After typing a message to a friend, I read what my fingers had just spelled out… and came to a realization that took me quite a while to arrive at.

It’s so hard for me to allow myself to hope anymore… But I do believe he is beginning to show me that when I really do begin to believe and accept that this life is not my own, he can use me, even if it’s just in little ways. And this is exactly where my hope – and worth – should be.

And I’m thinking it’s probably one of those things that I will be learning and forgetting and re-learning for the majority of my life.


Responses

  1. Thanks for sharing this, Megan. You are not alone in this, my friend. It seems to be a consistent challenge for me also.

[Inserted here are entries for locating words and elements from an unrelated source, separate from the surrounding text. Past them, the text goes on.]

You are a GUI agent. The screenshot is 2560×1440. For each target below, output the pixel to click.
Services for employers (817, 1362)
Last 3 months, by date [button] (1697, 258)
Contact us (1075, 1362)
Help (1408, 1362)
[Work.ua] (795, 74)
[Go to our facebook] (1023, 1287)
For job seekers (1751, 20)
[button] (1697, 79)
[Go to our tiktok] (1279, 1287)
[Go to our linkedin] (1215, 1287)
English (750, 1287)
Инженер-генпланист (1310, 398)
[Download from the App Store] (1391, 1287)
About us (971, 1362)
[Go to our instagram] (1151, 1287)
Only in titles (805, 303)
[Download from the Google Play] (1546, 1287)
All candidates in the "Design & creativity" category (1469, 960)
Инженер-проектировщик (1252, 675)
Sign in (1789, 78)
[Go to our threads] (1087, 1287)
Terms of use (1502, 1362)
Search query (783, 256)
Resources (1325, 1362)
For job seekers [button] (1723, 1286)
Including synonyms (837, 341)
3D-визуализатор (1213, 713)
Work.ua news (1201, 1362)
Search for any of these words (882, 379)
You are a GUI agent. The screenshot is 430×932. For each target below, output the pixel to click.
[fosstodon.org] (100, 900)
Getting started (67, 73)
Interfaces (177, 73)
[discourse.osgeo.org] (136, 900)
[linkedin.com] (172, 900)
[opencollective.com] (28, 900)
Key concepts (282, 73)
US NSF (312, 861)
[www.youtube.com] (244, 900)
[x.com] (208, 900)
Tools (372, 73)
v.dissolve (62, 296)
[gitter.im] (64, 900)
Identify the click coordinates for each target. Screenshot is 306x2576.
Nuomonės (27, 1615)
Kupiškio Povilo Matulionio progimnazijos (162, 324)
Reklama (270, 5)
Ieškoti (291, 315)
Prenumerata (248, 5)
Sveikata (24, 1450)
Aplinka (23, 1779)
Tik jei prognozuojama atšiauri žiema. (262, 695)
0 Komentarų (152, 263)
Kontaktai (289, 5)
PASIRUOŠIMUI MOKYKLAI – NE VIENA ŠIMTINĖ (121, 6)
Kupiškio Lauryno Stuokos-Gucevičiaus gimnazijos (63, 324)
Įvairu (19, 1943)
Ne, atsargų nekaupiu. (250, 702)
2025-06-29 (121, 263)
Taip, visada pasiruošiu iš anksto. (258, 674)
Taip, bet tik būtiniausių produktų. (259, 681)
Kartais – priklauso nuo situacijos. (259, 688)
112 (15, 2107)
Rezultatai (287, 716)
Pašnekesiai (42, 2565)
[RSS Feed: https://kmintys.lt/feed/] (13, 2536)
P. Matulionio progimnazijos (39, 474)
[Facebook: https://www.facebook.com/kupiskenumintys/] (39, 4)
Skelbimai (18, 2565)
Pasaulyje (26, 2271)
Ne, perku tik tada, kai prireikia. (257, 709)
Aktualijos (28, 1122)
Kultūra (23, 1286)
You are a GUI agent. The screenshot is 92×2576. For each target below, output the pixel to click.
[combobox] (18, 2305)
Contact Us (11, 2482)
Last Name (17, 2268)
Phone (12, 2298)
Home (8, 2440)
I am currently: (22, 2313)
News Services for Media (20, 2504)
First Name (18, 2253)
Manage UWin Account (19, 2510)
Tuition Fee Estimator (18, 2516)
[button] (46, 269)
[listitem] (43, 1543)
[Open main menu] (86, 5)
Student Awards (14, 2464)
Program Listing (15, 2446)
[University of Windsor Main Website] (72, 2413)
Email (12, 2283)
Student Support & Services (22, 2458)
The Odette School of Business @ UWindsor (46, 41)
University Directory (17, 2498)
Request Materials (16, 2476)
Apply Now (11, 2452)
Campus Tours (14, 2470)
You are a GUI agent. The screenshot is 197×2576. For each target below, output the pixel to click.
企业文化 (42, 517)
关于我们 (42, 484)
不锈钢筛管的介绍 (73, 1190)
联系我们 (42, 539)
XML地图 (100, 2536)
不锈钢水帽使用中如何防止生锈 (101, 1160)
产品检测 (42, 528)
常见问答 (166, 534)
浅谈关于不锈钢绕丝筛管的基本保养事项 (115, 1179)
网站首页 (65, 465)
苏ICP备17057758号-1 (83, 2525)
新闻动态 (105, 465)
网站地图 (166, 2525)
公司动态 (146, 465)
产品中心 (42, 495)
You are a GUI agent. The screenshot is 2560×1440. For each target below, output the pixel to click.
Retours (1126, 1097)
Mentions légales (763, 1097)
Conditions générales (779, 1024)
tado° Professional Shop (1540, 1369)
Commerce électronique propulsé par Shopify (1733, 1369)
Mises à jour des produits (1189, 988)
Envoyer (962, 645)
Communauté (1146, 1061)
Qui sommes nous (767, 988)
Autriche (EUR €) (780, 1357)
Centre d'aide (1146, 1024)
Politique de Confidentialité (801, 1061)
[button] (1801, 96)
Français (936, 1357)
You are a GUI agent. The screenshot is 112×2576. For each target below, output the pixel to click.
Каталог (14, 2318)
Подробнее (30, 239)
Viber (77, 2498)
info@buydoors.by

    I’ve been challenged this morning by something else you said on FB yesterday about your good run with Autumn. I need to make sure I am “running” with others. It helps me stay encouraged and keeps me from feeling alone in this rough and tumble world we live in. It is so easy for me to do things alone – I do it at work in my high walled cubicle or my 4 wheeled office so then it carries over into the rest of my life. I make excuses like: its faster, more efficient, blah blah blah. But I need to make the time and effort to include others in those little things I do. I think I’m going to call my roommate to go grocery shopping with me after work. : ) Thanks, M!